Smithsonian exhibition traces European and American fascination with Indian devotion
“Narayana ou Vatapatrakai.” Jean Henri Marlet (1771–1847) and Co. after A. Geringer (19th century). Hand-colored lithograph on paper. From or after a French copy of J. J. Chabrelie, A. Geringer, Eugene Burnouf, and Eugene Jacquet, L’Inde Francaise (French India) (Paris: Chabrelie, 1827–35). Robert J. Del Bonta collection, E079 [Credit: Smithsonian]
As global travel boomed from the 16th to the 20th century, Europeans and Americans became increasingly fascinated with Indian culture. Merchants, missionaries and soldiers alike documented their encounters in India and foreign lands through detailed texts and illustrations. These accounts—regularly edited, amended and reprinted in publications as varied as atlases, trading cards, memoirs and magazines—became the paradigm for all that Europeans and Americans found strange, exotic, repulsive or remarkable in India.

Created using a wide variety of techniques, such as engraving, aquatint, lithography and photogravure, these prints demonstrate how perceptions of Indian culture shifted through the centuries, from the European Enlightenment to the period of colonial expansion and into modernity.

“As a collector, Del Bonta not only pays immense attention to the subjects that captivated Europeans and Americans, but also to the multiple versions of popular prints as they travelled across countries, languages and time,” said Holly Shaffer, guest curator and Yale University doctoral candidate. “His collection allows scholars to trace how Europeans and Americans learned about India, and reminds us to always question the ‘truth-value’ of images that often have a very long train to their visual history.”

The spread of images represented in “Strange and Wondrous” led to broader knowledge and interest in Indian culture—but also to the creation and proliferation of negative stereotypes.
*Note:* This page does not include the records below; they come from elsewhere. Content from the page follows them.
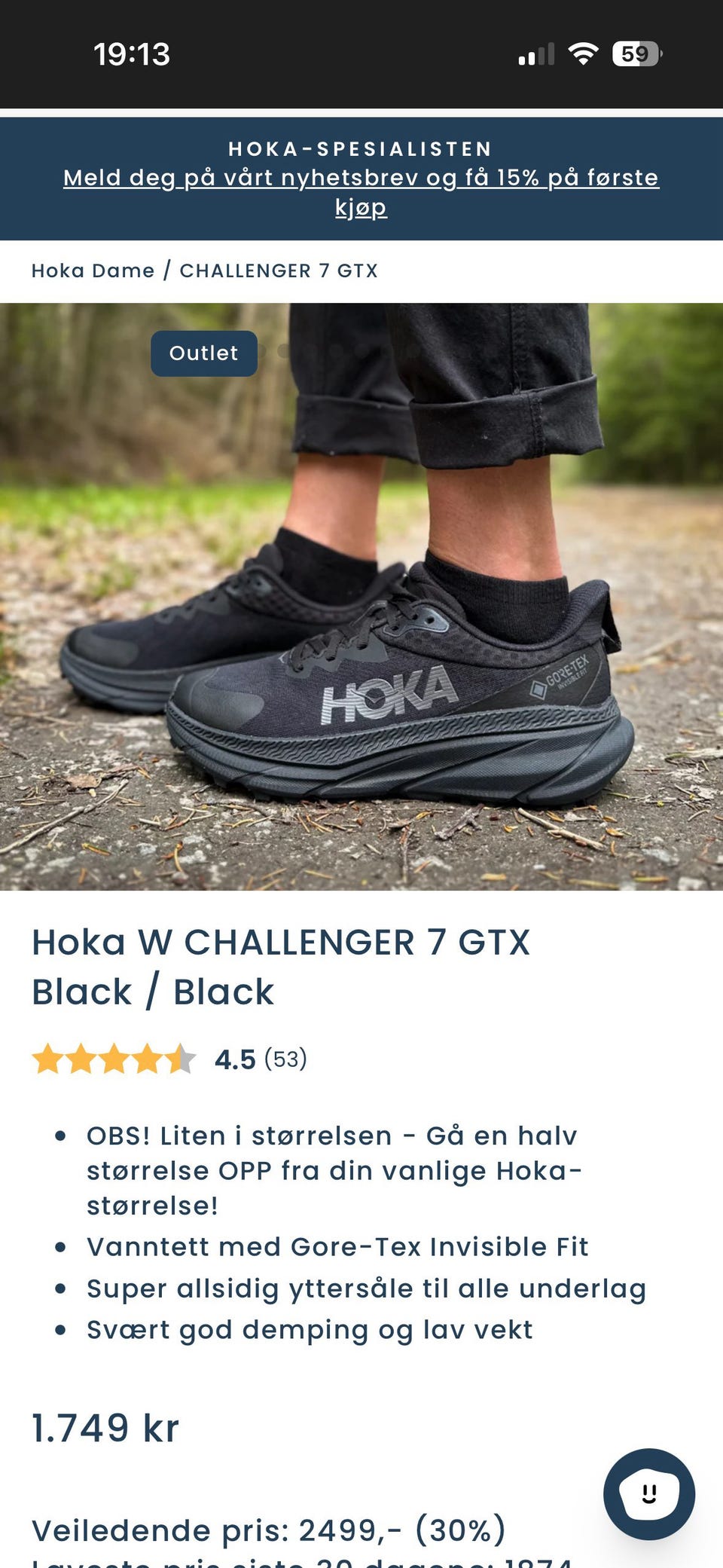Tap the 1.749 kr price
The width and height of the screenshot is (723, 1568).
(105, 1428)
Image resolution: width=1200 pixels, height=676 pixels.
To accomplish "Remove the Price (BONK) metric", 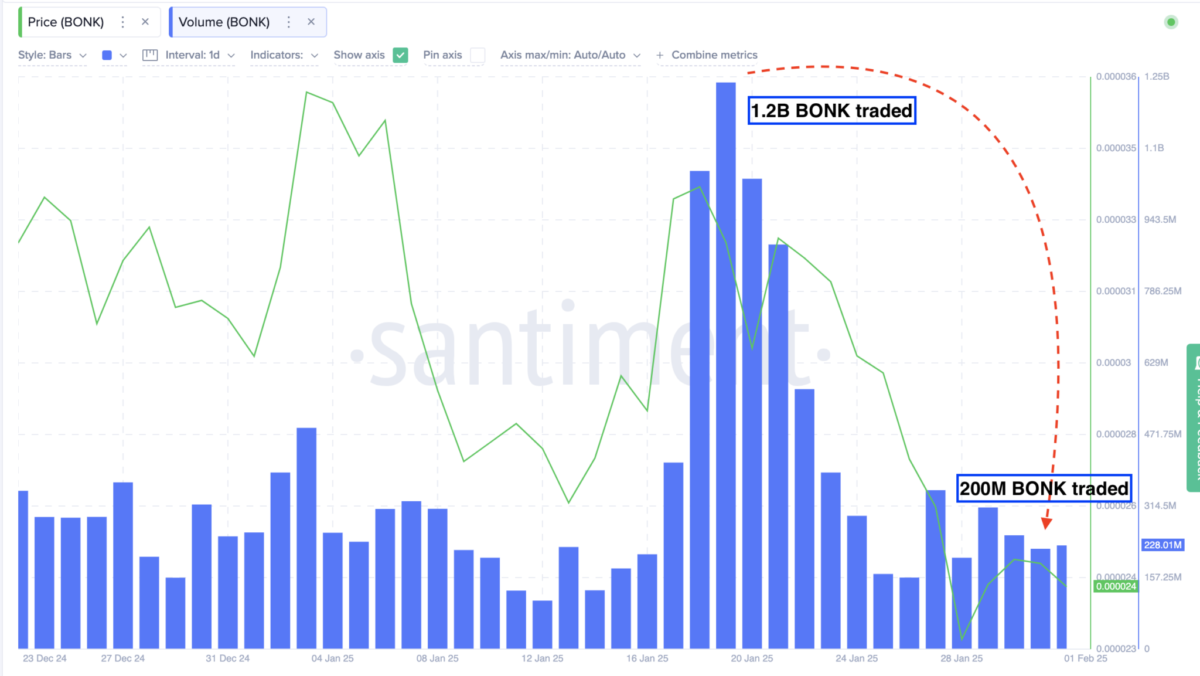I will pyautogui.click(x=145, y=22).
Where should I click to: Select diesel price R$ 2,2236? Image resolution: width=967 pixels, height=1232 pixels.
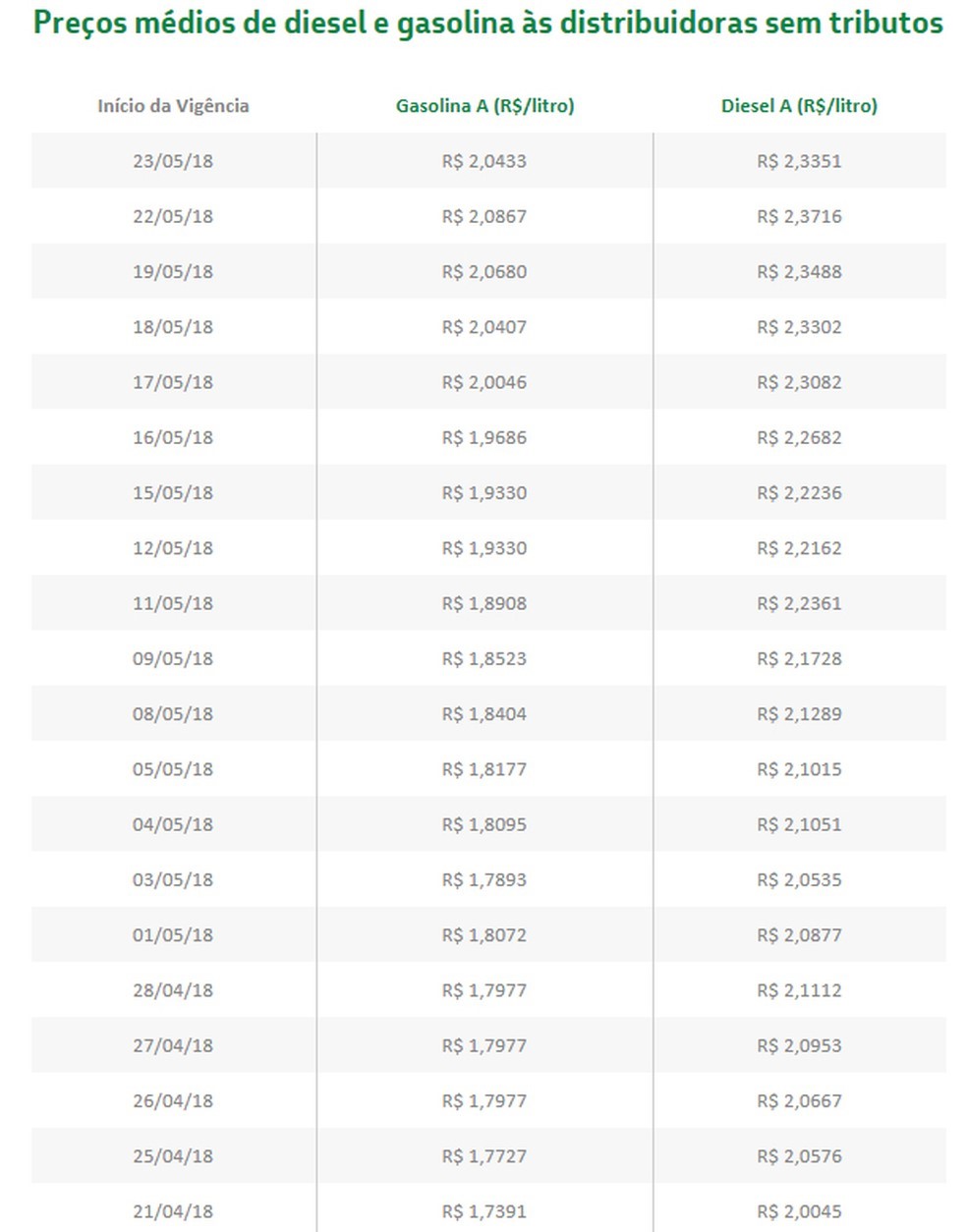(x=799, y=493)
Ascetics, or religious figures (often termed “yogis and “fakirs”), with their otherworldly, naked appearance and austere practices, were depicted as supernatural beings, devout penitents, militants, tricksters and beggars. Religious ceremonies, such as swinging from hooks (charak puja), were often interpreted in a Christian framework, rather than a Hindu one, leading to misconceptions of devotees as sinners and fanatics. Deities such as the Hindu god Shiva were cataloged as lovers and drug users feeding generalizations of India as a sensual, spiritual land.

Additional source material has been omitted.